To do:
Using the string "Viewport" as the key, pull each matching line out of the records below.

==========

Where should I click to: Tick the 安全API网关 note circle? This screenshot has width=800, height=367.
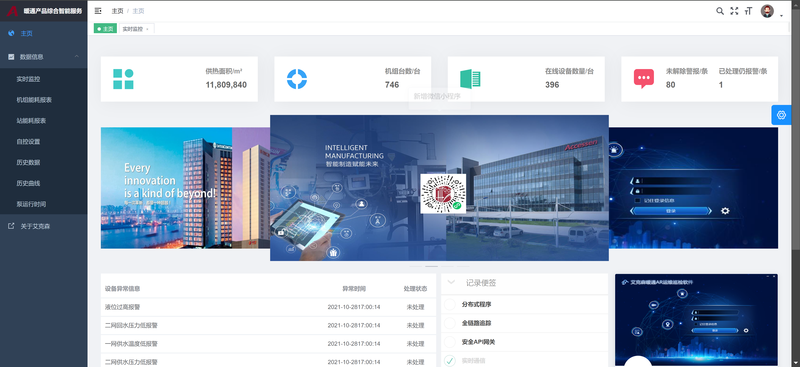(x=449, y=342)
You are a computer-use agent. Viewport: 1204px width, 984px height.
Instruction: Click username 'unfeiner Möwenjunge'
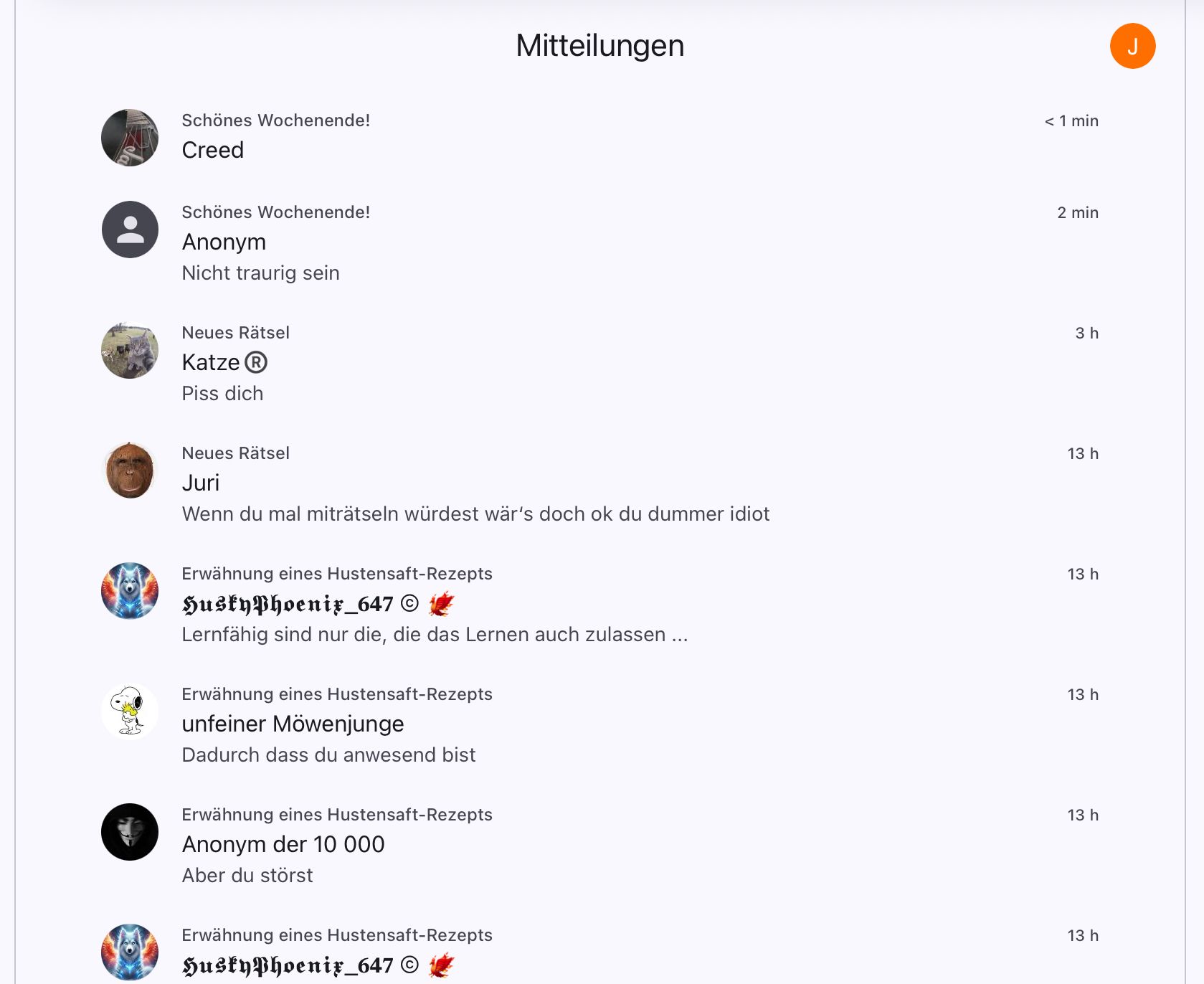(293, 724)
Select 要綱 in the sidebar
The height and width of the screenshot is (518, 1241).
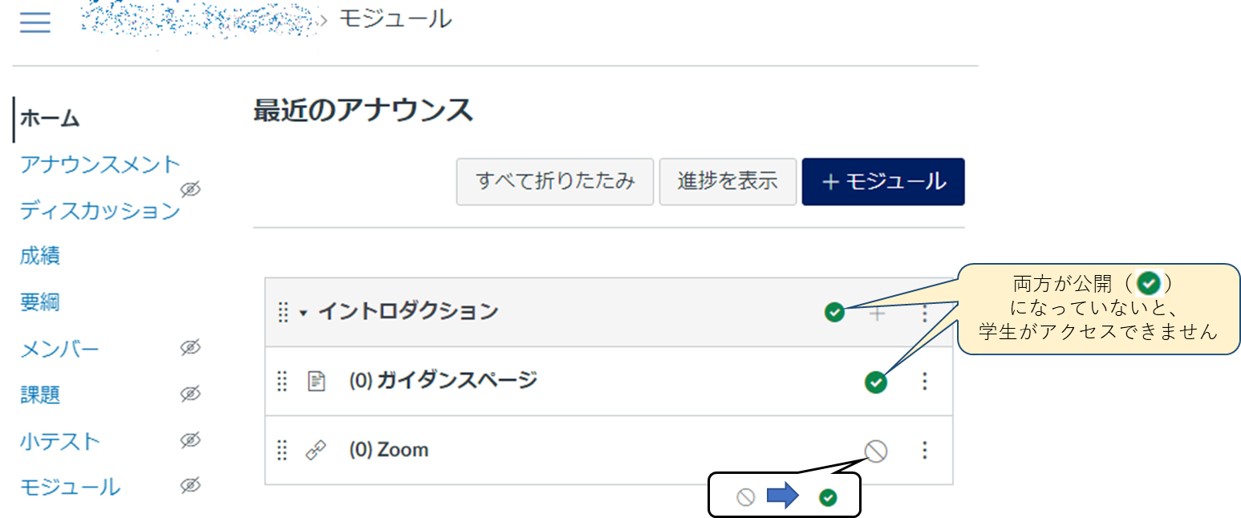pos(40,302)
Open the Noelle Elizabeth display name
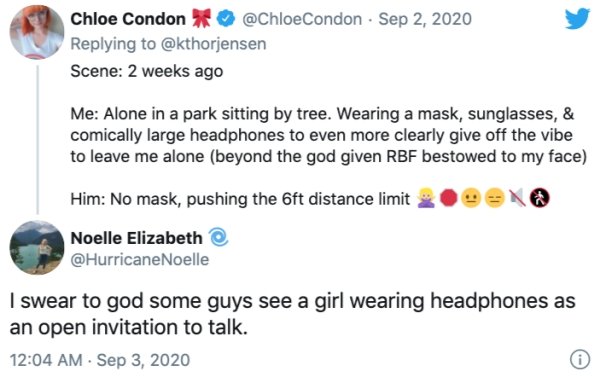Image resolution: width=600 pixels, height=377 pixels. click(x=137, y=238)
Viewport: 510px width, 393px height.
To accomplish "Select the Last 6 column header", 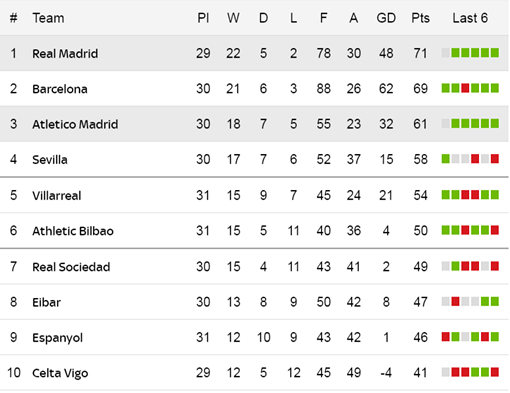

==========

Reply to the exercise:
You are a computer-use agent. Viewport: 1204px width, 984px height.
Viewport: 510px width, 393px height.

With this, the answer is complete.